Create a new event type with following configurations:
- Name: web1
- Search string: index=web host=web1
- Tags: web (The Web data model needs the field tag to be web)
- Color: magenta
- Priority: 1 (Highest)
Edit the permissions of the event type to "All apps(system)" with admin write and everyone read.
Now go to the Settings -> Data models -> Web -> Pivot -> Web, there should have count of events larger than 0.
Or run the search | tstats count from datamodel=Web to get the count of events from the Web data model.

Demo - CIM Add-On Builder

Navigate to Apps -> Find More Apps -> Search "Splunk Add-on Builder"
Install add-on "Splunk Add-on Builder" and restart the Splunk server.
Create a new add-on with a name "My Custom CIM" and leave the other fields as default.
Go to Manage Source Types tab and click on the Add button to select Import From Splunk from the dropdown menu.
Then Select a Source Type: access_combined* and save.
Move to the tab Map to Data Models and click on the button New Data Model Mapping with below configurations:
- Enter a name for the event type: web2
- Select one or more source types: access_combined
- Enter a search: (index=web sourcetype=access_combined)

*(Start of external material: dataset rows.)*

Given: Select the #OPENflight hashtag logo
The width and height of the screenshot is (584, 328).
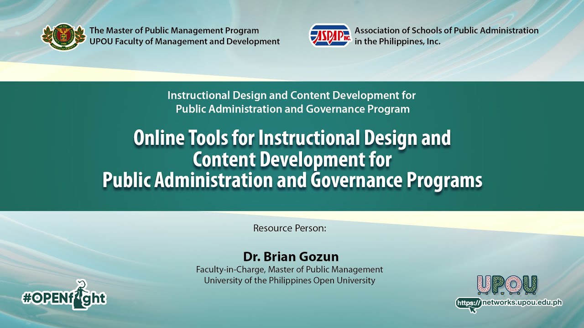Looking at the screenshot, I should [64, 298].
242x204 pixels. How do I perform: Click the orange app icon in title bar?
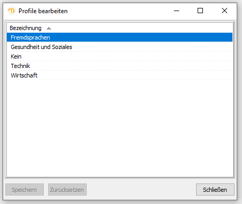[12, 11]
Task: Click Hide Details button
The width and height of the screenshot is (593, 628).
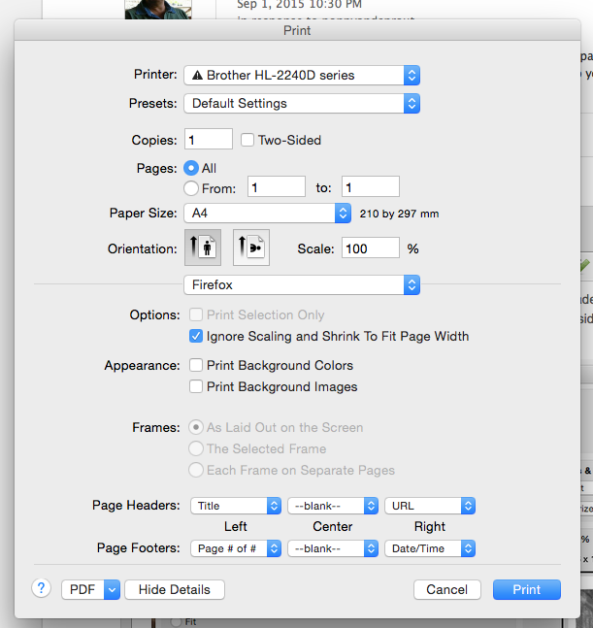Action: click(x=176, y=589)
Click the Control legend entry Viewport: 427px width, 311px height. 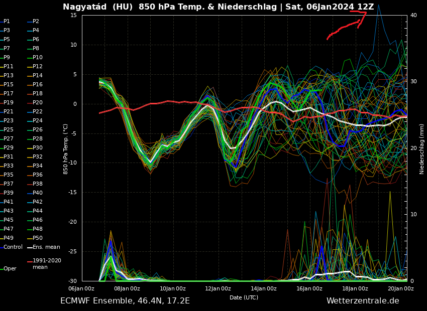point(13,247)
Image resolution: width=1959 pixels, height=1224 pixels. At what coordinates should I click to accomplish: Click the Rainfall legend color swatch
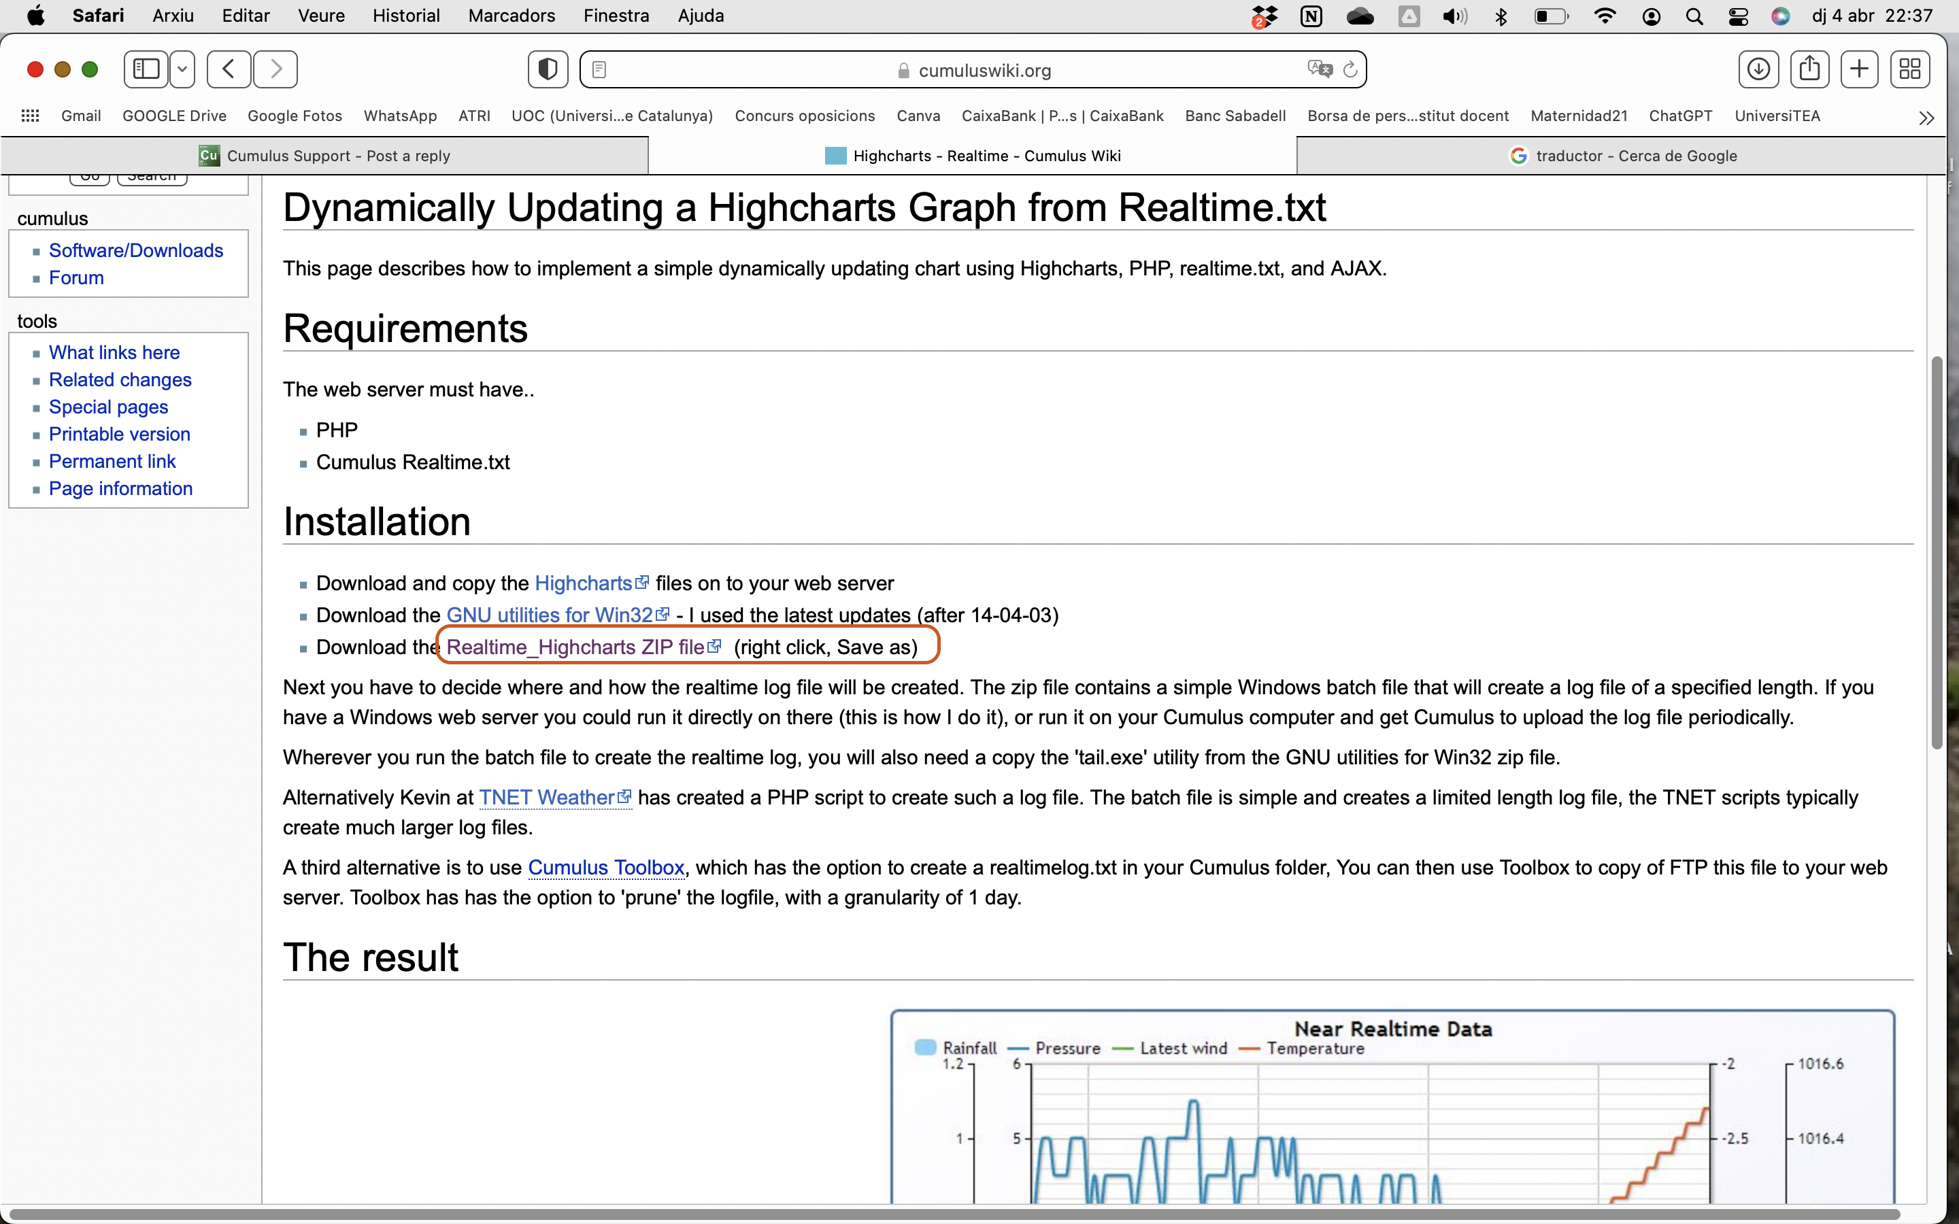(x=925, y=1048)
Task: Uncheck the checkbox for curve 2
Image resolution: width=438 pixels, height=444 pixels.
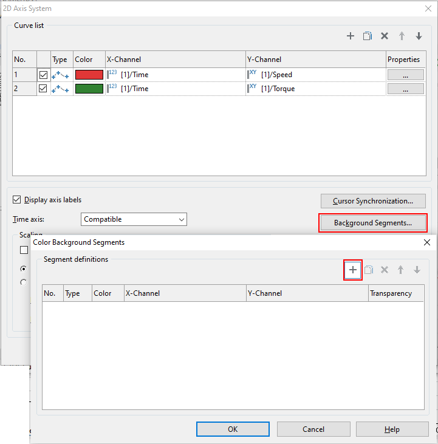Action: tap(43, 89)
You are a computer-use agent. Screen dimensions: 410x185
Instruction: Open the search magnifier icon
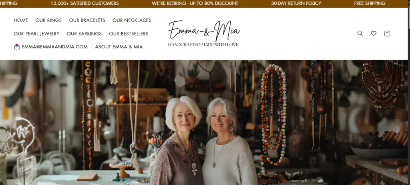(x=360, y=34)
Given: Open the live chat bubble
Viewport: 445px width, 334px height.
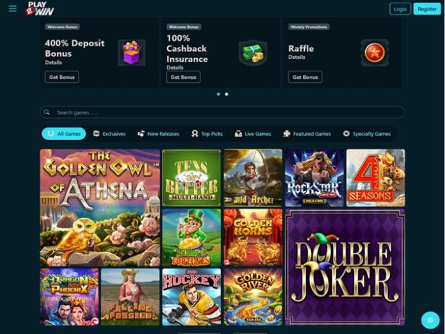Looking at the screenshot, I should [430, 320].
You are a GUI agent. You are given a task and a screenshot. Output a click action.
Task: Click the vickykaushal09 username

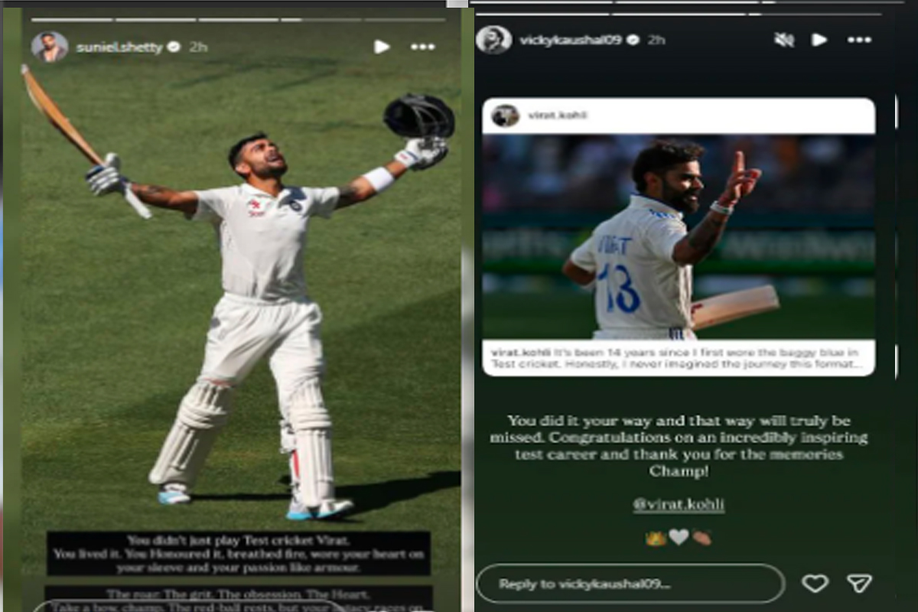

Click on the Save button to save the mapping.
In the Data Model Mapping Details page, click on the button Select Data Model(s) on the right side of the page.
Select the Web data model and click on the Select button.
Click on the New Knowledge Object button and select FIELDALIAS from the dropdown menu.
Select a field clientip on the left side to map to the field src on the right side.
When finished mapping all fields, click on the Done button.
Move to the tab Validate & Package, this is where you can validate and download the TA(technology add-on) package.
Now run the search | tstats count from datamodel=Web to get the count of events from the Web data model. The result proves that all the events are mapped to the Web data model.
Go to Settings -> All configrations, this is where you can see the TA that you just built.